California AG’s First CCPA Opinion Takes a Broad View of the Right to Access Inferences

1. First, inferences must be drawn from “information identified in” the definition of “personal information,” Civil Code section 1798.140(o).
The information may be obtained directly from consumers (such as address and income), found in public repositories, bought from a data broker, or inferred through an algorithm. The inference does not have to be made by the business itself. It may be generated internally or received from another source. The opinion shows little deference to the exemption for public records when it comes to inferences. The opinion asserts that “information in public repositories” is personal information but acknowledges (in a footnote) that information in public records is not. The opinion sweeps this tension aside by concluding that “once a business has made an inference about a consumer, the inference becomes personal information—one more item in the bundle of information that can be bought, sold, traded, and exploited beyond the consumer’s power of control.” The bottom line is that even if the underlying information is exempt from disclosure because it is publicly available information from government records, an inference based on the information must be disclosed to the consumer, as the inference itself is not available in government records.2. Second, the inference must be used to create a profile about a consumer, such as by identifying or predicting the consumer’s characteristics. To illustrate an inference that does not give rise to a profile, OAG gives a trivial example: inferences derived when a business combines information “obtained from a consumer with online postal information to obtain a nine-digit zip code.” It is unclear how this is an inference at all, as opposed to a look-up of existing information.
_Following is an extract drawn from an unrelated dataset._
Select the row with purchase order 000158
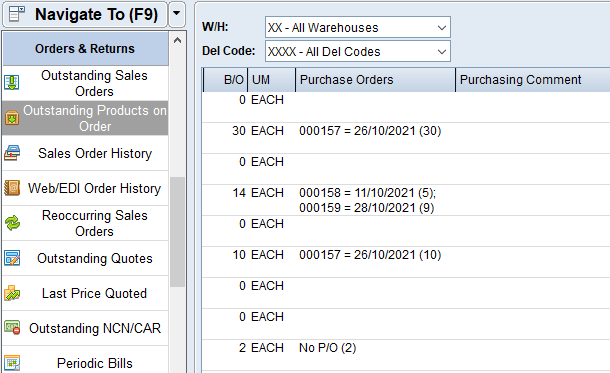This screenshot has height=373, width=610. coord(406,200)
On the other hand, an inference that is used for predicting, targeting, or affecting consumer behavior must be disclosed in an access request. OAG anticipates and refutes two potential arguments that inferences would not have to be disclosed.- First, CCPA states that personal information must be disclosed that is collected “about” a consumer, not necessarily collected “from” a consumer. This means that businesses must broadly disclose to consumers inferences they make about the consumer, regardless of the source of the information. Although not addressed in the opinion, this differs from the right to delete, which only applies to information collected “from” a consumer.
- Second, OAG argues that while businesses are not required to disclose trade secrets, individual inferences are not trade secrets. OAG agrees that companies are not required to disclose the inputs or algorithms that form the inferences, but expects companies to produce inferences in response to access requests.
- OAG acknowledges that CCPA does not require businesses to disclose their trade secrets. The opinion finds that the “most relevant” exception in the CCPA to support this conclusion is that “the obligations imposed on businesses by this title shall not restrict a business’ ability to … comply with federal, state, or local laws.”
- Along the same lines, the opinion makes it clear that OAG recognizes key statutory exceptions, such as the exception allowing businesses to comply with applicable law or exercise or defend legal claims. OAG labels these exceptions as “carve-out” provisions “designed to relieve businesses from undue burdens and common legal binds.”
- For those interested in how OAG interprets CCPA, OAG commits to interpret the law by “examining the text, giving the language its usual meaning in order to understand the intent of legislators. The words of a statute must be construed in context and section relating to the same subject must be harmonized to the extent possible.”
- Finally, the opinion spends considerable time reviewing the history and purpose of CCPA, citing to the Cambridge Analytica data breaches, EU passage of GDPR, and legislative history addressing “exploitative tendencies of collecting masses of information and using it to identify and affect unwitting consumers.” This background provides insight into the perceived harms OAG seeks to safeguard through enforcement of CCPA.